* [Consigne]
Recopiez à l'identique le passage de l'extrait sur les cardinaux ministres, depuis « Le Cardinal du » jusqu'à « son bon Maistre. » inclus.

* [Extrait du texte]
++++++++
Que si cela s’obseruoit en France le Roy en seroit beaucoup
mieux seruy, l’Estat mieux policé & conserué, la Iustice maintenuë
en son integrité, le peuple deschargé & soulagé, & le
Royaume puissant pour s’opposer à toutes entreprises ennemies
& estrangeres, au lieu qu’il se void à present à la veille
d’en estre la proye, si le Parlement par sa preuoyance iudicieuse
ny apporte les remedes, que toute la France espere
de luy.

Qui voudroit s’arrester à lire l’Histoire de France & celle
de nos voisins, sçauroit que le trop grand pouuoir que les Souuerains
ont donné à leurs Ministres particuliers à cause des
grandes guerres & grandes ruynes & dommages en leurs Estats,
& puis qu’il est icy question d’vn Cardinal Ministre tel qu’est Iules
Mazarin.

Sous le regne du Roy Louys onziesme estoit le Cardinal
Balue & qui de cousturier auoit esté faict Thresorier

-- 13 --

par le Roy, & de Thresorier Euesque, & depuis auoit obtenu le
Chappeau de Cardinal du Pape Paul deuxiesme, lequel il luy
auoir accordé, partie à la priere du Roy, & partie pour le gagner
& l’empescher qu’il ne luy fit de mauuais offices enuers le
Roy son Maistre, comme auparauant il auoit fait) descouuert
auoir intelligence auec les ennemis du Roy. Lequel à cause de
ce, le fit mettre en prison en la Tour de Loches, où il fut douze
ans, & n’en sortit qu’à la priere du Pape Sixte IV.

 

Le Cardinal du Prat, pour semblables menées du temps du Roy
François I. décheut aussi de faueur & courut pareille fortune, n’ayãt
esté relasché de prison que sur la crainte que le Roy auoit, que le Pape
s’offençast ; il y mourut d’vne retention d’vrine, de laquelle il
fit croire à tous ses Medecins qu’il estoit malade beuuant son vrine,
sans que personne en peust rien decouurir.

Le Cardinal d’Amboise estoit d’vne extraction tres-illustre &
d’vn genereux courage ; Et neantmoins és negotiations d’Italie &
particulierement de Rome, sa qualité & ses interests, luy firent
faire de grandes fautes, & tres preiudiciables aux affaires du Roy
Louys XI. son bon Maistre.

En Angleterre, s’il y eut iamais homme gratifié par son Maistre,
& comble de biens & d’honneurs, ce fut le Cardinal d’York : Il
estoit de fort vile & basse extraction, & n’auoit aucun merite, sinon
qu’il estoit broüillon & remüãt Le Roy d’Angleterre Henry VIII.
++++++++
* [Items fournis]
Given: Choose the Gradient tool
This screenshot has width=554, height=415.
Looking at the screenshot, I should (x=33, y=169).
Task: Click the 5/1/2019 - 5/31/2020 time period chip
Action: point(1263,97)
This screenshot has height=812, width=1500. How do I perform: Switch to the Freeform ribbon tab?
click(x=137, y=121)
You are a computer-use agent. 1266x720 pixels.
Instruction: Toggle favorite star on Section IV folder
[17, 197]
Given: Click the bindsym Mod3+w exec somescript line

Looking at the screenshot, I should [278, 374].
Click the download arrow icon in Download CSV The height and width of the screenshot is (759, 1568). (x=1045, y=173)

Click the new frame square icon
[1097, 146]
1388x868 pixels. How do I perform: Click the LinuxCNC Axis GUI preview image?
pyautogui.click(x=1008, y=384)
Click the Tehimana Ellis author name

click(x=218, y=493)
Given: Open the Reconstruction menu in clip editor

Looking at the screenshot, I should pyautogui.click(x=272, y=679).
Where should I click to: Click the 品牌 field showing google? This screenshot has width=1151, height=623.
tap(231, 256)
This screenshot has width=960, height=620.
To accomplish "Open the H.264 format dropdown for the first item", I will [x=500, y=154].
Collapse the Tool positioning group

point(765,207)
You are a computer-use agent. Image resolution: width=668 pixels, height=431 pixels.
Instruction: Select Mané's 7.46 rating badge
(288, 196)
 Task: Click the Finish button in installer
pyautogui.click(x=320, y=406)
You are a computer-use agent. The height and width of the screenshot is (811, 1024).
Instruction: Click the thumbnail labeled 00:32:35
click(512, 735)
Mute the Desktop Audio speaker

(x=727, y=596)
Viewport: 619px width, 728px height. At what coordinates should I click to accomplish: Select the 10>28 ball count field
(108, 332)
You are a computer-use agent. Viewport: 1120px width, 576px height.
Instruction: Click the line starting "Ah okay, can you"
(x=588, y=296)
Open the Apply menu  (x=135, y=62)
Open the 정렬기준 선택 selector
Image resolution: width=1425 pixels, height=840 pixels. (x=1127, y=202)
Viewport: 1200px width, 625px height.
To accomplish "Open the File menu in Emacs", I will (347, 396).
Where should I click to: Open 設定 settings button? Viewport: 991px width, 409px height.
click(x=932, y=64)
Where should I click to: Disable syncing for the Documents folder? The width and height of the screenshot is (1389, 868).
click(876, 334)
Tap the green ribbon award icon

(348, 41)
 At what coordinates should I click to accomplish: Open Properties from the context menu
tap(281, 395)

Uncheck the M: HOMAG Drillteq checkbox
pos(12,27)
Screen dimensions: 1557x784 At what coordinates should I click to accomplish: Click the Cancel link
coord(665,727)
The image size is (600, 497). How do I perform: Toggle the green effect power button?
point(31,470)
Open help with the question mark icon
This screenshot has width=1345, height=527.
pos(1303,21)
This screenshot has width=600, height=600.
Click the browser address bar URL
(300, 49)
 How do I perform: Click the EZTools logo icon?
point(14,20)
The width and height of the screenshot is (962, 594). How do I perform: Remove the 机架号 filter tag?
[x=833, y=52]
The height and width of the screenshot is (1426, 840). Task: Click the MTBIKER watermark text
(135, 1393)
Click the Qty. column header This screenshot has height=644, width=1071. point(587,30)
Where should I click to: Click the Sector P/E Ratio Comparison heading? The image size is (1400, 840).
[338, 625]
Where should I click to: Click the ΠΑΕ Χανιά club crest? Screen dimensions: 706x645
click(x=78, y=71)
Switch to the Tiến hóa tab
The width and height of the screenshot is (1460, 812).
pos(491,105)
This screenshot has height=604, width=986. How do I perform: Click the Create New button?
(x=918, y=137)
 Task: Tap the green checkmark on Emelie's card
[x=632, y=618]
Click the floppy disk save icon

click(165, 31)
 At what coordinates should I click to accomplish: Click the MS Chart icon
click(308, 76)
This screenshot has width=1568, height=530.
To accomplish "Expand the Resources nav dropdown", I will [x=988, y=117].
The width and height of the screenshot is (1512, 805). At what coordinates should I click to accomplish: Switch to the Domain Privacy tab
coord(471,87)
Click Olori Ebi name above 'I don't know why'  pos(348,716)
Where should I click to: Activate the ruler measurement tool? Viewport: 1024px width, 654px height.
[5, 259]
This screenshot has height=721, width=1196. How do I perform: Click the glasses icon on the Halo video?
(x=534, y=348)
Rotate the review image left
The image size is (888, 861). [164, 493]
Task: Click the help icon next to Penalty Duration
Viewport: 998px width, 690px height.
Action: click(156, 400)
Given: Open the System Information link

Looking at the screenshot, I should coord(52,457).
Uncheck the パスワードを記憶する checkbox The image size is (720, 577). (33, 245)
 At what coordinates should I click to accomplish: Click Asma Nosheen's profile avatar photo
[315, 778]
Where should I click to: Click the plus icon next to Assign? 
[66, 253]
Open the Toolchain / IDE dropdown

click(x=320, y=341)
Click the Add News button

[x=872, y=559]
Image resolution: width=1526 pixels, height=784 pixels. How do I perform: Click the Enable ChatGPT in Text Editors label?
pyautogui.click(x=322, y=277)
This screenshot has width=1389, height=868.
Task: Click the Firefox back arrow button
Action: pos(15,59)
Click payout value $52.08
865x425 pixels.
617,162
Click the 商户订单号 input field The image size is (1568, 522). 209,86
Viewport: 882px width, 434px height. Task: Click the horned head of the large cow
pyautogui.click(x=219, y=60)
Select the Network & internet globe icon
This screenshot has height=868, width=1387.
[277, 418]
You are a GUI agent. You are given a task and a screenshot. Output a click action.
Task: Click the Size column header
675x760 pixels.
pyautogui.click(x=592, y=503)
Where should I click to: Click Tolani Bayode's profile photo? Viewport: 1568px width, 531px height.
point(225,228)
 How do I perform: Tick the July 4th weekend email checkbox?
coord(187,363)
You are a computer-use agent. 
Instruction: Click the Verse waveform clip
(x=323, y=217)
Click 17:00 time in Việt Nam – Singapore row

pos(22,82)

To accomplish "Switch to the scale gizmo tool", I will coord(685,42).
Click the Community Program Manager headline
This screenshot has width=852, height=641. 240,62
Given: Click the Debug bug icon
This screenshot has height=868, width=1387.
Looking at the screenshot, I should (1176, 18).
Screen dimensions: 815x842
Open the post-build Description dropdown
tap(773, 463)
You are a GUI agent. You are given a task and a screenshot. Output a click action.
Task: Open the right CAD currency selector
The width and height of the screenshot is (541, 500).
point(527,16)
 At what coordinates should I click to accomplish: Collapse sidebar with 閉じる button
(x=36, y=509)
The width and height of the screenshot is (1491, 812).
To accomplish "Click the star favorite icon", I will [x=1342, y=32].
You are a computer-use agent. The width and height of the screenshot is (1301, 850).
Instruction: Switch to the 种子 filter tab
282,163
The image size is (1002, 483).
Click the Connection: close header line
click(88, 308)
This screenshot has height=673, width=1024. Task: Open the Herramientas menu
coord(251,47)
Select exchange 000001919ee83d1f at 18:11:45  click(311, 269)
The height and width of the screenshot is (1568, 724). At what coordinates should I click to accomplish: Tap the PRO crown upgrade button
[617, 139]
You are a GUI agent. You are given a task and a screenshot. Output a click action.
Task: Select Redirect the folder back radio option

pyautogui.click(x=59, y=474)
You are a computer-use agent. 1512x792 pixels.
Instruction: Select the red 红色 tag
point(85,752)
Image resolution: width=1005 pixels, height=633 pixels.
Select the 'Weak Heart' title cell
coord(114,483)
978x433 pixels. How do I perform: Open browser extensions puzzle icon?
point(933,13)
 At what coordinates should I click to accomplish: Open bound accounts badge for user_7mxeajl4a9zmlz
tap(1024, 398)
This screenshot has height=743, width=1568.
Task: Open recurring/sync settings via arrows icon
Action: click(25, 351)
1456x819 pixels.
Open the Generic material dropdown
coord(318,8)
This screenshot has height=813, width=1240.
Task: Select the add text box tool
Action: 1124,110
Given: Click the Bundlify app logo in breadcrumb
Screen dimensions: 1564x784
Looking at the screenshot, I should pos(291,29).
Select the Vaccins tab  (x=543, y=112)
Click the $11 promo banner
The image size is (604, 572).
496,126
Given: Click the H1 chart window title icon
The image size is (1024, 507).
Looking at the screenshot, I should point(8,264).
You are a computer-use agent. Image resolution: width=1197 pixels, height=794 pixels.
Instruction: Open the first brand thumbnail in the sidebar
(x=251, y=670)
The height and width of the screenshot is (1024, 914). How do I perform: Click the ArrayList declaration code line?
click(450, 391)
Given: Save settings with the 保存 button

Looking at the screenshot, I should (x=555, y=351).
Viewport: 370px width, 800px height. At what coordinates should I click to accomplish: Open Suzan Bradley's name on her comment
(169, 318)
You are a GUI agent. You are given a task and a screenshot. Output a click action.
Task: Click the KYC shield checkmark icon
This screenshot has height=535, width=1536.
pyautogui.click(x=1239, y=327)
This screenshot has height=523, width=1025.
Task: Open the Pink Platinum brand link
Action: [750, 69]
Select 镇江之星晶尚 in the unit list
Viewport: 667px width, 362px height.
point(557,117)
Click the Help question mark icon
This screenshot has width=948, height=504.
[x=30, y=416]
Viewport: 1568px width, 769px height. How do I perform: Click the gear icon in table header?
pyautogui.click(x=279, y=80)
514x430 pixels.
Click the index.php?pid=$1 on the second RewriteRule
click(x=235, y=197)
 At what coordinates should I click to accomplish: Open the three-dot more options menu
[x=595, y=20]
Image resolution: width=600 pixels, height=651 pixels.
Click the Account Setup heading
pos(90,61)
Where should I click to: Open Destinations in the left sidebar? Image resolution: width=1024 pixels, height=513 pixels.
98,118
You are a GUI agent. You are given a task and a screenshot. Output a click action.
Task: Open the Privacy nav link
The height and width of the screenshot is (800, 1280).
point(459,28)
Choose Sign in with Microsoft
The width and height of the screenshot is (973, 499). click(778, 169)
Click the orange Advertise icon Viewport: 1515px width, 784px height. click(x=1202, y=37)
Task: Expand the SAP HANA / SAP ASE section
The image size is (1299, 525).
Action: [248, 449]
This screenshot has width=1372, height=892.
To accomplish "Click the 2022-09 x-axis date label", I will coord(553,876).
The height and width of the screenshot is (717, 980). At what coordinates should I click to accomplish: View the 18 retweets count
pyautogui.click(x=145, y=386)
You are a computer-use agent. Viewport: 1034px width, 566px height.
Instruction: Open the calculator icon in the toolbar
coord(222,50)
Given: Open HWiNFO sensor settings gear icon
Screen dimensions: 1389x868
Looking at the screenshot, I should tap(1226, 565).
++++++++
* [Réponse ci-dessous]
Le Cardinal du Prat, pour semblables menées du temps du Roy
François I. décheut aussi de faueur & courut pareille fortune, n’ayãt
esté relasché de prison que sur la crainte que le Roy auoit, que le Pape
s’offençast ; il y mourut d’vne retention d’vrine, de laquelle il
fit croire à tous ses Medecins qu’il estoit malade beuuant son vrine,
sans que personne en peust rien decouurir.

Le Cardinal d’Amboise estoit d’vne extraction tres-illustre &
d’vn genereux courage ; Et neantmoins és negotiations d’Italie &
particulierement de Rome, sa qualité & ses interests, luy firent
faire de grandes fautes, & tres preiudiciables aux affaires du Roy
Louys XI. son bon Maistre.